Gulliver is somewhat more tranquil and less restless at the end of the story than he is at the beginning. In desiring first to stay with the Houyhnhnms, then to find an island on which he can live in exile, Gulliver shows that his adventures have taught him that a simple life, one without the complexities and weaknesses of human society, may be best. At the same time, his tranquility is superficial—lying not far below the surface is a deep distaste for humanity that is aroused as soon as the crew of Don Pedro de Mendez captures him. “From our point of view, after we have looked at the world through Gulliver’s eyes for much of the novel, Gulliver undergoes several interesting transformations: from the naive Englishman to the experienced but still open-minded world traveler of the first two voyages; then to the jaded island-hopper of the third voyage; and finally to the cynical, disillusioned, and somewhat insane misanthrope of the fourth voyage”22.

Gulliver's stay in the land of the Houyhnhnms marks the complete loss of his objectivity and innocence. He finds himself midway between the rationality of the Houyhnhnms and the bestiality of the Yahoos. So impressed is he by the Houyhnhnms and so disgusted is he by the Yahoos that he becomes obsessed with trying to be like the Houyhnhnms, when he physically resembles the Yahoos far more. Finally, he gives way to an insanity in which he seems to believe himself to be a Houyhnhnm and rejects even the best of humankind because he believes them to be Yahoos. At the end of the book, Gulliver is still trying to re-acclimatize to life among humans. While condemning his fellow men for their pride, he fails to see that he himself has fallen victim to pride in his disgust at humanity. As a result, the reader ceases to look through his eyes to judge others and begins to look at him and judge him. He, too, becomes an object of satire.

Most of the time during his travels, Gulliver feels isolated from the societies he visits. He does not fit in anywhere, and even during his brief returns to England, he expresses no wish to stay and leaves as quickly as he can. This has led to some critics calling Gulliver's Travels the first novel of modern alienation.

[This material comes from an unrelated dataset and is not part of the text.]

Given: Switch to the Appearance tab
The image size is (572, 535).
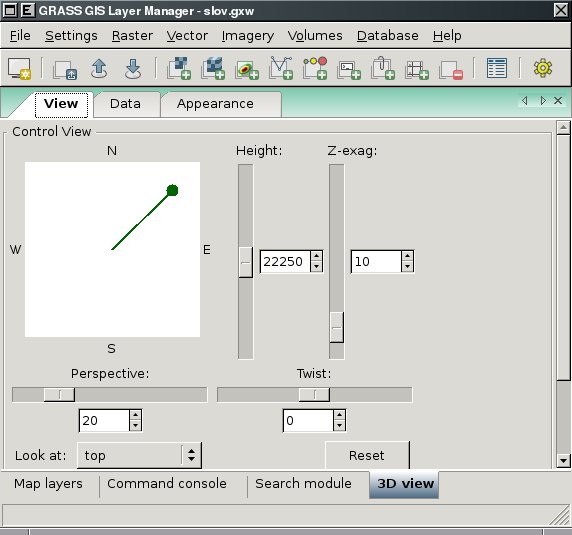Looking at the screenshot, I should coord(215,104).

The country of the Houyhnhnms is unique among the nations Gullliver visits because of its subjugation of the individual to the good of society as a whole, which leads to an orderly and well-run nation. The price is that there is little room for human-style individuality. Nobody can become attached to their children because they may be assigned to another family that has a shortage of children; mates are chosen not by individual preference, but for the good of the race; servanthood is genetically mandated. Only during his stay with the Houyhnhnms does Gulliver wish to assimilate into society. His attempts are ridiculous, leading to his taking on the gait and speech patterns of his horse hosts. More seriously, they are doomed to fail: the Houyhnhnms decide that he is not one of them and expel him. The only society to which Gulliver wishes to belong will not have him. Swift raises questions about the conflict between the individual and society, but does not resolve them.

In many ways, Gulliver’s role as a generic human is more important than any personal opinions or abilities he may have. Fate and circumstance conspire to lead him from place to place, while he never really asserts his own desires. By minimizing the importance of Gulliver as a specific person, Swift puts the focus on the social satire itself. At the same time, Gulliver himself becomes more and more a subject of satire as the story progresses. At the beginning, he is a standard issue European adventurer; by the end, he has become a misanthrope who totally rejects human society. It is in the fourth voyage that Gulliver becomes more than simply a pair of eyes through which we see a series of unusual societies. He is, instead, a jaded adventurer who has seen human follies—particularly that of pride—at their most extreme, and as a result has descended into what looks like, and probably is, a kind of madness.